:: Records for this exercise

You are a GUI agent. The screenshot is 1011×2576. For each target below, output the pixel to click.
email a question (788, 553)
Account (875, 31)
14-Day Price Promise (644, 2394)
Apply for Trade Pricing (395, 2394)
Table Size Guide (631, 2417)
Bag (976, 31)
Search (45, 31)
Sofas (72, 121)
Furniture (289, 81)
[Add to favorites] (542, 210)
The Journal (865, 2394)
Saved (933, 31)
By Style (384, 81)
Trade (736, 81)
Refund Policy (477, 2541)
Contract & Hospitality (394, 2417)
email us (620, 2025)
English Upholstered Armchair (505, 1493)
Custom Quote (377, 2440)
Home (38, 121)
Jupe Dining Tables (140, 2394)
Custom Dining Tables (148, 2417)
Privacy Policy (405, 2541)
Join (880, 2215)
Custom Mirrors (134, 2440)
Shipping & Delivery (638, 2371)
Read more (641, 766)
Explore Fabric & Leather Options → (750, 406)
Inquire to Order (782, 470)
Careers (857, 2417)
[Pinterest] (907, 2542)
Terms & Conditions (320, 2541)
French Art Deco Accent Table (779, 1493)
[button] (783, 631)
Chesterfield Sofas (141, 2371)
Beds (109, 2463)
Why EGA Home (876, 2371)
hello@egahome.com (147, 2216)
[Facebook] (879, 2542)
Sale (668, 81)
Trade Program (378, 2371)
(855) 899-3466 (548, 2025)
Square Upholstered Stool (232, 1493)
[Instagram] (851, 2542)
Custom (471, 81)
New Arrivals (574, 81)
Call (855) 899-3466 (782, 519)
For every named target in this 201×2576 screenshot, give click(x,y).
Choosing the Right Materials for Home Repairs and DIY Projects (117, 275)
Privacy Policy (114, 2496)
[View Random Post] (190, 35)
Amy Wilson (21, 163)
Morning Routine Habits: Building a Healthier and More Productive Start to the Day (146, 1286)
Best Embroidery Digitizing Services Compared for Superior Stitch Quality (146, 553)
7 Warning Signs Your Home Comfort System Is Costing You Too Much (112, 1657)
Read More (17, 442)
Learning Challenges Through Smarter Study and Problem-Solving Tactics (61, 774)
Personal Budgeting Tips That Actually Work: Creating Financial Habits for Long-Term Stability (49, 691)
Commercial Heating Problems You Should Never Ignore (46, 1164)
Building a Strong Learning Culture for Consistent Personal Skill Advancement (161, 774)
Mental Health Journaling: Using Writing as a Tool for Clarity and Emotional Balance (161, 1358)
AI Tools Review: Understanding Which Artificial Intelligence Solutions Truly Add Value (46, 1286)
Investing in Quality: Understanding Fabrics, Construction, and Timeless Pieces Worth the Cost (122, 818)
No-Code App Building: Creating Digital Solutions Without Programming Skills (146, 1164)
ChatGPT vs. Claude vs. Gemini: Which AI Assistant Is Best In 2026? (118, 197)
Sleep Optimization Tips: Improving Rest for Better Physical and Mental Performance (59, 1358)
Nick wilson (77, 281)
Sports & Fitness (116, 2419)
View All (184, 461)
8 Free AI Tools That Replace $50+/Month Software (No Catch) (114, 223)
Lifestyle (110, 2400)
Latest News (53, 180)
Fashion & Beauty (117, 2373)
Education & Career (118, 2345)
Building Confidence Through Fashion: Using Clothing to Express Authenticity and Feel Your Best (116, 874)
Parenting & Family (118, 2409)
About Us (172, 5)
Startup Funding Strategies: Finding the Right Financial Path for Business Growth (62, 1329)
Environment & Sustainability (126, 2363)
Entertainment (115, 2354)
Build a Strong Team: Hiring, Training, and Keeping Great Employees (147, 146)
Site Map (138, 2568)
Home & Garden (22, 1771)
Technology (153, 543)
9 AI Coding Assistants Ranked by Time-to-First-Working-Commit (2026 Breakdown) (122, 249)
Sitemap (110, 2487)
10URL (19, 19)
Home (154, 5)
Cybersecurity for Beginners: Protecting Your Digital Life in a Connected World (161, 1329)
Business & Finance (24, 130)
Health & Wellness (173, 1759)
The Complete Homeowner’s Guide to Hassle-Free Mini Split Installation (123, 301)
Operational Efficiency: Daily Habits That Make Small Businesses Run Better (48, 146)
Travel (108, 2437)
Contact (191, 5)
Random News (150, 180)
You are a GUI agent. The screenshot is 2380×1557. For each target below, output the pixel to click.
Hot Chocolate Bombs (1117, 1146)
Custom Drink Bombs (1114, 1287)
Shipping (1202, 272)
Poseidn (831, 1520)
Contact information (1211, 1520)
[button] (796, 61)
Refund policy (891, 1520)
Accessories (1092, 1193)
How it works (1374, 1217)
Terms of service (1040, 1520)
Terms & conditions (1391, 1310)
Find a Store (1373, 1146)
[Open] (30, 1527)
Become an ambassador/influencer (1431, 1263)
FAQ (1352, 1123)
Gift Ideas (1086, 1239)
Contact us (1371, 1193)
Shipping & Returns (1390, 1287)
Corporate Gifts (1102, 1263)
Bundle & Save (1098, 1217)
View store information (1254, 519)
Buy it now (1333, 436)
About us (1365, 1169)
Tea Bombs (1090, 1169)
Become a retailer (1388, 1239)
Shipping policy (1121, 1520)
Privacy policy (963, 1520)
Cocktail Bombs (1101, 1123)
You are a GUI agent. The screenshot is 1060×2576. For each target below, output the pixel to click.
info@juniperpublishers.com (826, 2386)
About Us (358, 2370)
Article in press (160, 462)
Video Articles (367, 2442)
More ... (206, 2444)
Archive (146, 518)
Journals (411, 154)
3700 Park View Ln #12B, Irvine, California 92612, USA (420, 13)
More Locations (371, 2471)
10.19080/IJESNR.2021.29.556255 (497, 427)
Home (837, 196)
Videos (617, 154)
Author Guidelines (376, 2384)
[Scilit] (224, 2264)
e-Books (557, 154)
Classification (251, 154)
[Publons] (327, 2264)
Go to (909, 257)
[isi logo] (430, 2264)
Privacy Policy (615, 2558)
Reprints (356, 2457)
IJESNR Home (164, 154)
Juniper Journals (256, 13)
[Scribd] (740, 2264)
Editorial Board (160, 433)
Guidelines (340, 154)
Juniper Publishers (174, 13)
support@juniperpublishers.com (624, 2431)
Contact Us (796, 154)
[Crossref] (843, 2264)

::::

Task details — Lines from the one containing "View store information (1254, 519)" through the last line of the data above are the only output wanted; restate them exactly.

Answer box —
View store information (1254, 519)
Buy it now (1333, 436)
About us (1365, 1169)
Tea Bombs (1090, 1169)
Become a retailer (1388, 1239)
Shipping policy (1121, 1520)
Privacy policy (963, 1520)
Cocktail Bombs (1101, 1123)
You are a GUI agent. The screenshot is 1060×2576. For each target below, output the pixel to click.
info@juniperpublishers.com (826, 2386)
About Us (358, 2370)
Article in press (160, 462)
Video Articles (367, 2442)
More ... (206, 2444)
Archive (146, 518)
Journals (411, 154)
3700 Park View Ln #12B, Irvine, California 92612, USA (420, 13)
More Locations (371, 2471)
10.19080/IJESNR.2021.29.556255 (497, 427)
Home (837, 196)
Videos (617, 154)
Author Guidelines (376, 2384)
[Scilit] (224, 2264)
e-Books (557, 154)
Classification (251, 154)
[Publons] (327, 2264)
Go to (909, 257)
[isi logo] (430, 2264)
Privacy Policy (615, 2558)
Reprints (356, 2457)
IJESNR Home (164, 154)
Juniper Journals (256, 13)
[Scribd] (740, 2264)
Editorial Board (160, 433)
Guidelines (340, 154)
Juniper Publishers (174, 13)
support@juniperpublishers.com (624, 2431)
Contact Us (796, 154)
[Crossref] (843, 2264)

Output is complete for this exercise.